FE: I felt delighted to be part of the orientation as it was the first of its kind in a long time. The orientation came at a good time and allowed us to look toward the practical aspects of our work. There was a lot of useful conversation about gender as well as GBV. I hope we can take the information and knowledge given to us during the session and use it in the field with the available resources in the State.
EO: Did you learn anything new during the sessions or the orientation?
FE: The discussion on GBV referrals and referral pathways was very useful to me as an individual and to CPN as an organization. During the orientation, I came to understand the need to make more referrals to other support services for GBV survivors. Before I attended the orientation, I used to hear about referrals, but I did not have a good understanding of what it means to make a referral, what a referral pathway is, and which groups should be part of a referral pathway.
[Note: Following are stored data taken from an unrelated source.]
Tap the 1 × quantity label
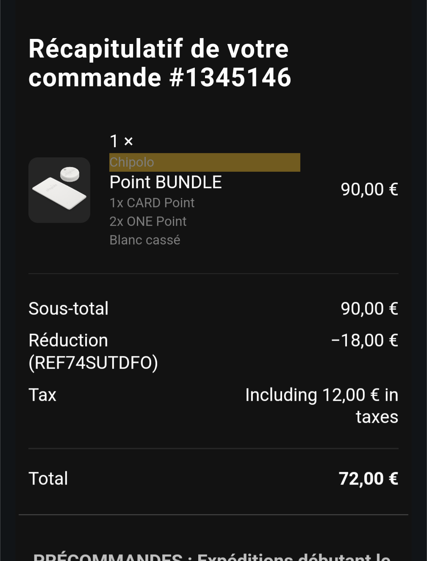This screenshot has height=561, width=427. (122, 141)
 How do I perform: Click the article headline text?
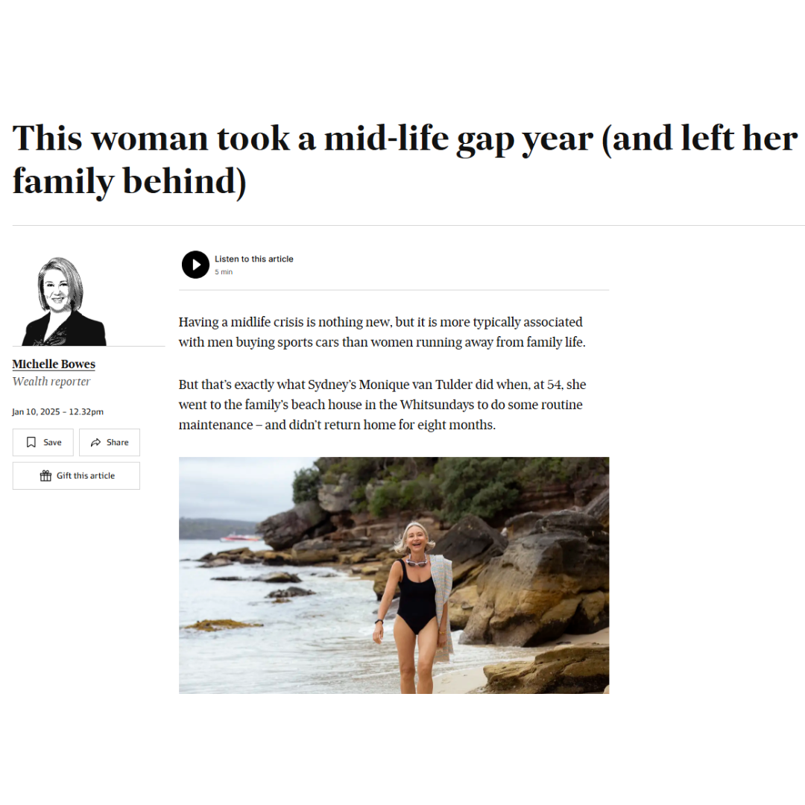(405, 160)
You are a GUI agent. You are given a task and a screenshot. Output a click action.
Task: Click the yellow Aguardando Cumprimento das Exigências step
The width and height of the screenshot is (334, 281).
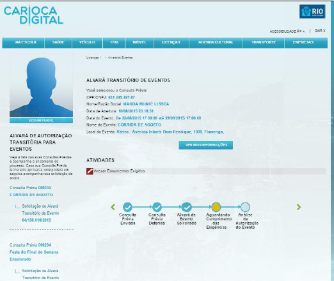coord(216,207)
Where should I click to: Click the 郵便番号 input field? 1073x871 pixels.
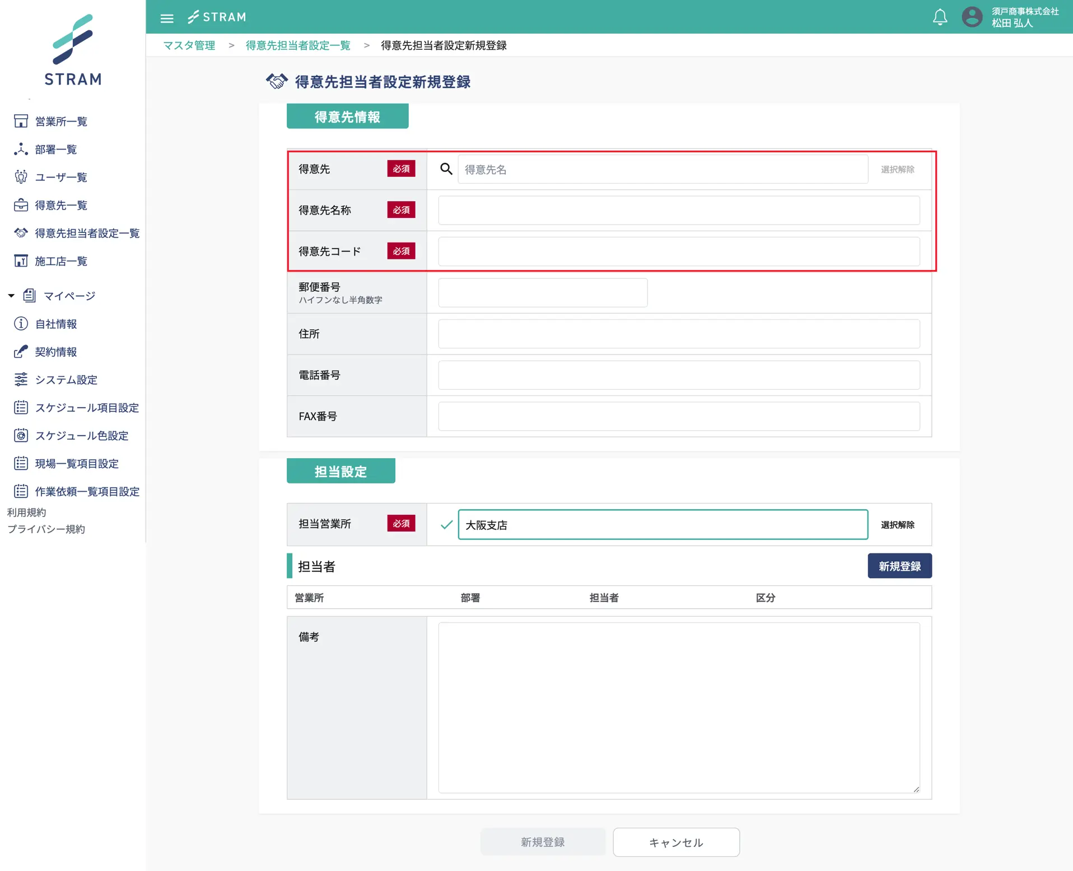pos(542,293)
When a case was referred to me, I usually just sent survivors to the hospital. Now I understand I need to counsel them, accompany them to the Police Station, and assist them to get medical reports that will be acceptable in court if they choose to file a case. I also learned it is important to refer survivors to psychosocial counselling to deal with the trauma of sexual abuse or GBV.
After the orientation, I started making more referrals than I used to make before the session. I also understand the need to take seriously the referrals made to me. As a key stakeholder, I play an important role as a link in the referral pathway; I need to respond promptly to any issues to which my attention is called. For example, I recently received a referral for a GBV case from the Ministry of Women Affairs and Social Development in another state. Because of the orientation, I understood that making and receiving referrals is not confined by State boundaries, but it can also be done from State to State with the right coordination. In this case, I was able to work across State lines to bring the survivor back to Ebonyi and provide support. I can confidently say that, compared to times in the past, I have now become more proactive in responding to GBV cases reported to me. I am more prompt in taking action, and I am willing to work with IHP and other stakeholders to ensure survivors are linked to the various support services available.
EO: What new ideas did you learn that we can use in moving GESI and GBV related work forward?
FE: The session also helped me remember that the National Obstetric Fistula Centre in Abakaliki, Ebonyi had once allocated a space to be used as a GBV Response Centre in the State. CPN will be happy to collaborate with IHP Ebonyi and the State government to make good use of the space and enhance GBV response in the State.
EO: What else do you think IHP can do going forward?
FE: I would like IHP to help strengthen the coordination of GBV referrals in Ebonyi. Some stakeholders and organizations do not know who to refer survivors to, some do not know where to go when a sexual abuse incidence occurs, and some do not know how to respond to GBV incidences when they are reported to them. We will appreciate training and technical support so the different stakeholders can better respond to GBV incidences and facilitate a coordinated response within the State. We hope this will assist in reducing the number of GBV incidences, providing a coordinated response to survivors, and getting more sexual abuse convictions in the State.
 Currently, there is a lack of available information on the number of GBV incidences that are formally taken up in court, nor is there information about how many of those cases are pursued until judgement and what the outcomes of the judgements are. IHP in Ebonyi will collaborate with State-level stakeholders to improve reporting and sharing of this type of data to inform decision-making for GBV response.